§ PETIKAN DOKUMEN
Prof. Dr. Nur Syam, M.Si

(My Official Site)

BERSUJUDLAH MUMPUNG ADA WAKTU: RENUNGAN RAMADLAN (6)

 

BERSUJUDLAH MUMPUNG ADA WAKTU: RENUNGAN RAMADLAN (6)

Prof. Dr. Nur Syam, MSi

Lagunya Ebit G Ade, “Masih Ada Waktu” yang dinyanyikan puterinya, Shanna Shanon masih terus saya putar. Bukan untuk kepentingan jumlah viewer, tetapi kandungan lagu itu sungguh luar biasa. Melebihi dakwah bil lisan, yang terkadang tidak menyentuh jiwa. Bahkan membuat gelisah dan perasaan tidak nyaman. Lagu itu sungguh memiliki kandungan makna mendalam yang patut direnungkan.

Benarkah kita perlu sujud? Pertanyaan yang sangat penting untuk dijawab. Dan lagu ini menjawabnya dengan mendasar dan berada di dalam relung hati yang paling mendalam. Kita sungguh tidak tahu kapan ajal akan tiba. Kita tidak tahu kapan sisa usia kita. Hari ini, pekan ini, bulan ini atau tahun ini. Tak seorangpun yang tahu. Persoalan usia adalah haknya Allah SWT. Hanya Allah yang tahu. Orang yang secara medis diketahui oleh dokter, hanya tinggal beberapa bulan tetapi ternyata masih bisa hidup tahunan. Kalaupun diprediksi sesuai dengan ilmu oleh ahlinya, tetapi dokter juga tidak tahu kapan kepastiannya akan meninggal. Jam berapa, menit berapa dan hari apa. Kematian adalah sesuatu yang misterius dan biarkan menjadi misteri di dalam kehidupan.

§ BAHAN YANG DISEDIAKAN

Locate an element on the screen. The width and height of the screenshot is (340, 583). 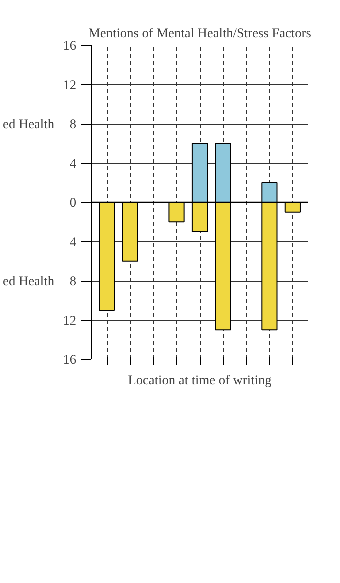
x-axis-title: Location at time of writing is located at coordinates (200, 380).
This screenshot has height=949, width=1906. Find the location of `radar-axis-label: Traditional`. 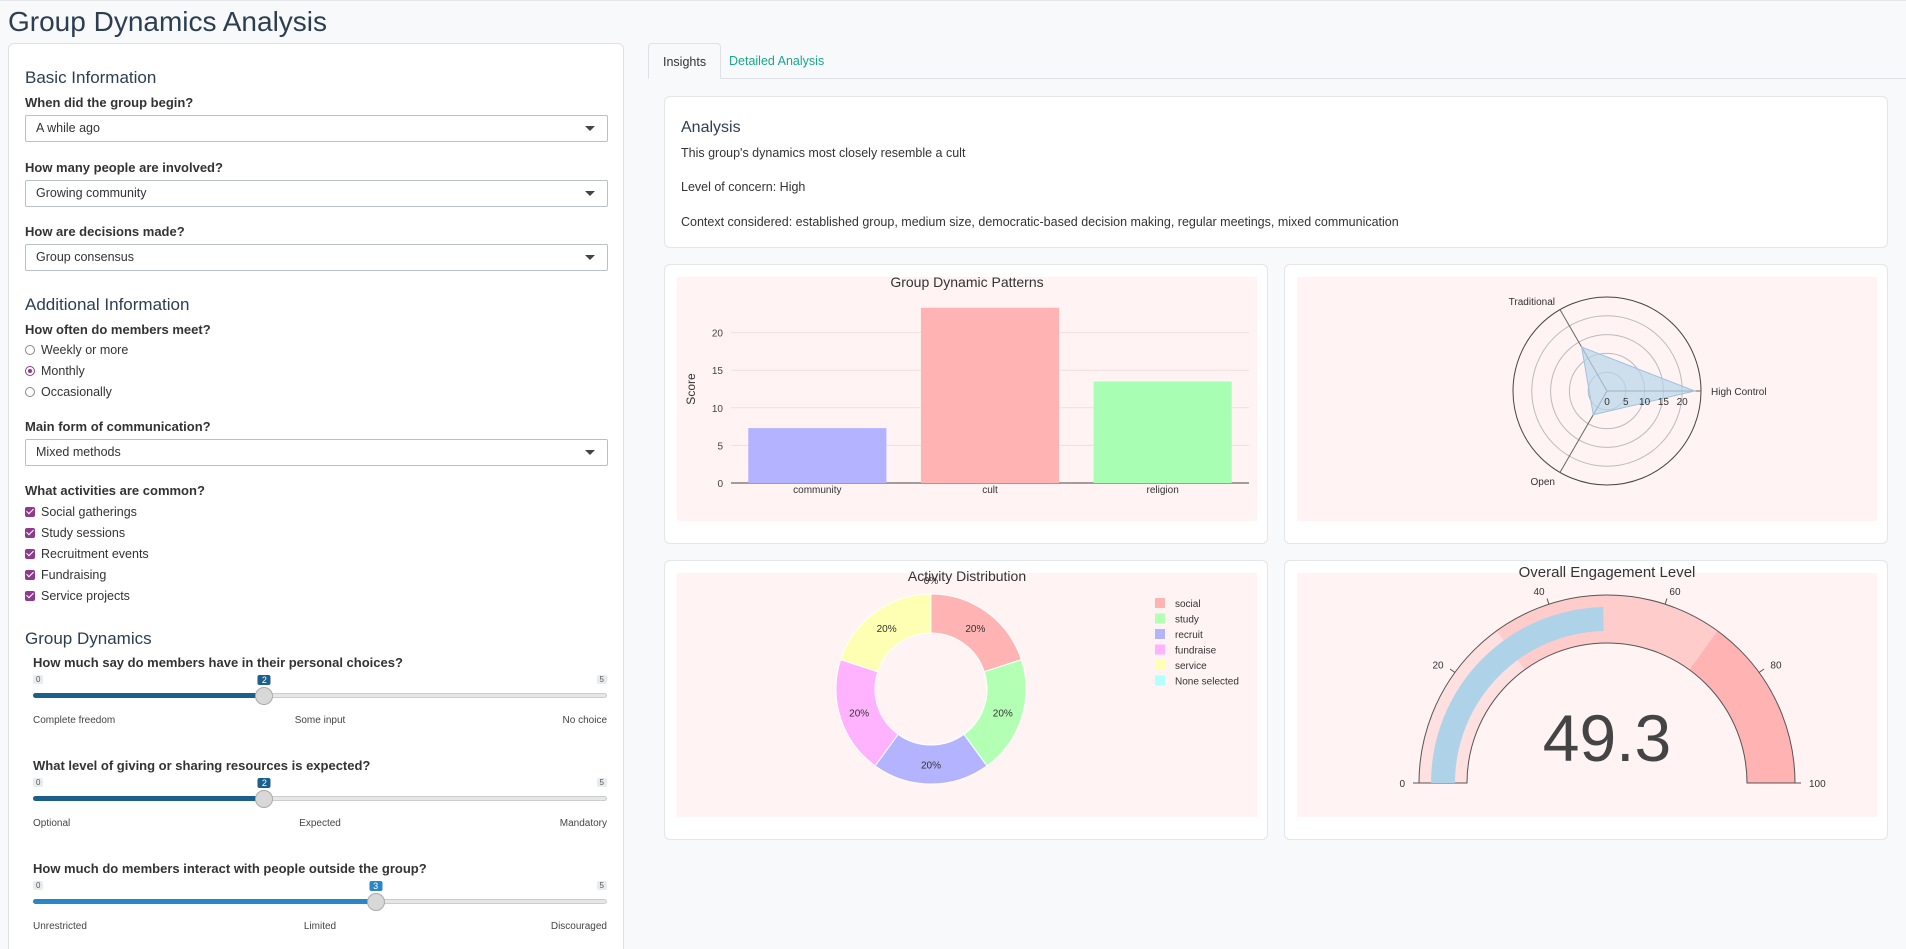

radar-axis-label: Traditional is located at coordinates (1532, 302).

§ PETUNJUK LATIHAN
**a)** Terjemahkan kalimat dari renungan tentang sujud ini ke dalam bahasa Inggris: "Kita sungguh tidak tahu kapan ajal akan tiba."
**b)** Kutiplah bagian renungan tentang sujud ini yang dimulai dari "Benarkah kita perlu" dan berakhir pada "di dalam kehidupan.".
Daftar tersebut tidak ada hubungannya dengan renungan ini.

§ JAWABAN LATIHAN
**a)** We truly do not know when death will come.

**b)**
Benarkah kita perlu sujud? Pertanyaan yang sangat penting untuk dijawab. Dan lagu ini menjawabnya dengan mendasar dan berada di dalam relung hati yang paling mendalam. Kita sungguh tidak tahu kapan ajal akan tiba. Kita tidak tahu kapan sisa usia kita. Hari ini, pekan ini, bulan ini atau tahun ini. Tak seorangpun yang tahu. Persoalan usia adalah haknya Allah SWT. Hanya Allah yang tahu. Orang yang secara medis diketahui oleh dokter, hanya tinggal beberapa bulan tetapi ternyata masih bisa hidup tahunan. Kalaupun diprediksi sesuai dengan ilmu oleh ahlinya, tetapi dokter juga tidak tahu kapan kepastiannya akan meninggal. Jam berapa, menit berapa dan hari apa. Kematian adalah sesuatu yang misterius dan biarkan menjadi misteri di dalam kehidupan.